Poland welcomes "reasonably" weaker zloty currency

26 Dec, 2014

A "reasonable" weakening of the zloty currency may help Poland as it battles deflation and slowing exports, Finance Minister Mateusz Szczurek told Reuters. He also said in an interview that he saw a chance that Poland could exit European Union's excessive deficit procedure next year, one year earlier than the official plan. The zloty, central and eastern Europe's most liquid currency, fell to a 16-month low against the euro on Wednesday in the fallout from Russia's currency crisis.
Szczurek's comments signal the ministry, which can redirect the flow of billions of EU funds either to or outside the currency market, is comfortable with the fall in the zloty's value. "In a situation when we are dealing with deflation, not inflation, when we are worried about economic growth abroad and of weakening net exports, a weakening of the zloty on a reasonable scale may be beneficial," Szczurek said in comments authorised for release on Wednesday.
Swings in the zloty "that we are seeing today are not a reason for concern," he added. The zloty has lost nearly 3 percent versus the euro since the start of last week. Poland has converted part of the euros it receives from the EU at the central bank this year to build up foreign exchange reserves to make up for the lower flexible credit line (FCL) it has requested from the IMF, Szczurek said. The minister said Poland's relatively low stock of foreign-exchange loans and its diversified economy mean it could benefit from a weaker currency, which will compensate for a sudden loss of competitiveness against some trading partners.

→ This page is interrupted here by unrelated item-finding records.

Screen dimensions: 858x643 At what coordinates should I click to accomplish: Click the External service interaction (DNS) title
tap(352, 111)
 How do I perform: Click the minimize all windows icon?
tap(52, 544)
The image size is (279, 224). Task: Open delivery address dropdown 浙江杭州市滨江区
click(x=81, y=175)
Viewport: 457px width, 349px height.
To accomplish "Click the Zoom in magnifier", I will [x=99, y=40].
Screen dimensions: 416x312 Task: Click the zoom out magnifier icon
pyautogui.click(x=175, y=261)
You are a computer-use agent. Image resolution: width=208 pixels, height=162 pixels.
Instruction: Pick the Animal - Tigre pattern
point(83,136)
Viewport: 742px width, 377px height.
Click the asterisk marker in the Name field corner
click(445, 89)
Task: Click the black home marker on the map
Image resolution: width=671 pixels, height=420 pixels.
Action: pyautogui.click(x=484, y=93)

He said that Poland's base case scenario was still to bring its fiscal deficit below the EU ceiling of 3 percent in a sustainable way starting from 2015, but this could already be achieved this year. "If the result for 2014 will be lower than 3 percent then yes, we will exit the excessive deficit procedure in June (2015)," Szczurek said. "A lower deficit this year means a smaller increase in public debt and this is a goal in itself."
Coming out of the procedure would strengthen Poland's reputation for prudent fiscal policymaking and could potentially open the way to a credit rating upgrade. The only European Union economy to avoid recession since the 2008 global financial crisis, Poland is among the most exposed to Russia. Exports there accounted for about 5 percent of Poland's total in 2013 and have fallen by over 10 percent in the January-October period.

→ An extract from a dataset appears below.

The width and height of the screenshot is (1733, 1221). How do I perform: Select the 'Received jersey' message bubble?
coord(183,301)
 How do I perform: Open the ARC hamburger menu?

Szczurek, a bank economist who became minister in 2013, said these exports will certainly fall further because of the Russian rouble crisis, but said lower energy prices were "fully compensating" for this negative impact on the Polish economy. He said Poland's economic growth was likely to stay at about 0.8-0.9 percent quarter-on-quarter in the coming quarters, which was in line with the ministry's 3.3 and 3.4 percent growth forecasts for 2014 and 2015, respectively.

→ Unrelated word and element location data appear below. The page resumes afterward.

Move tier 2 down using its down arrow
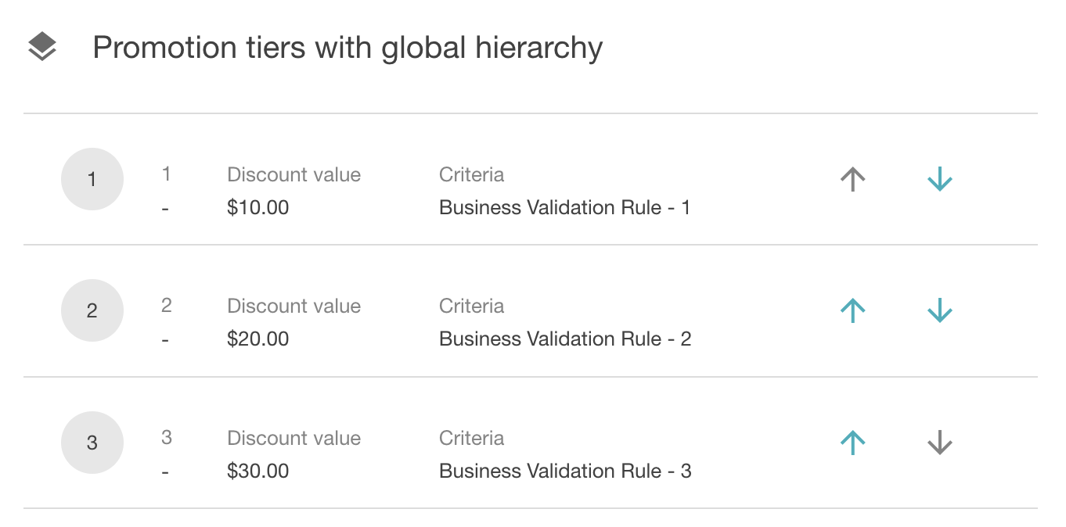The width and height of the screenshot is (1066, 527). (x=938, y=310)
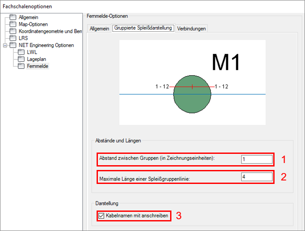Click the NET Engineering Optionen folder icon
The width and height of the screenshot is (305, 231).
13,45
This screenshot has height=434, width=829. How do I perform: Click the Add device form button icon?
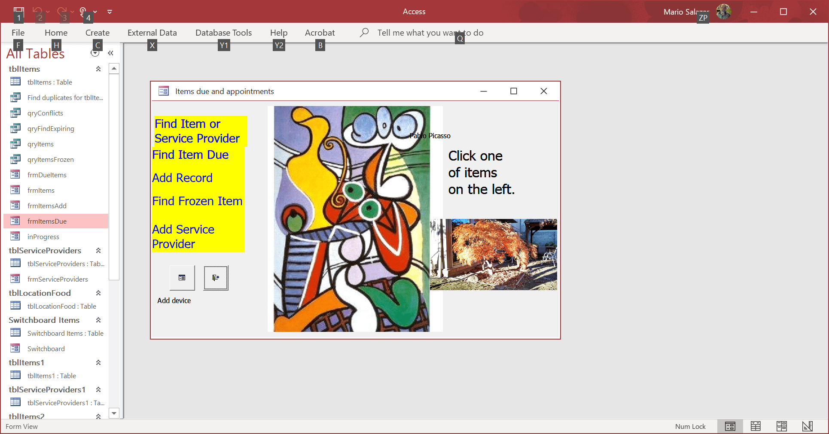[x=182, y=278]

He said the biggest risk for growth was stagnation in the euro zone, Poland's main trade partner that could ultimately sap the optimism of Polish firms, lowering a currently "promising" pace of investment and employment growth. The finance minister said Polish consumer prices were "very likely" to continue falling in the first months of 2015. They fell 0.6 percent in November, the second straight month that they have fallen at the steepest rate in more than three decades.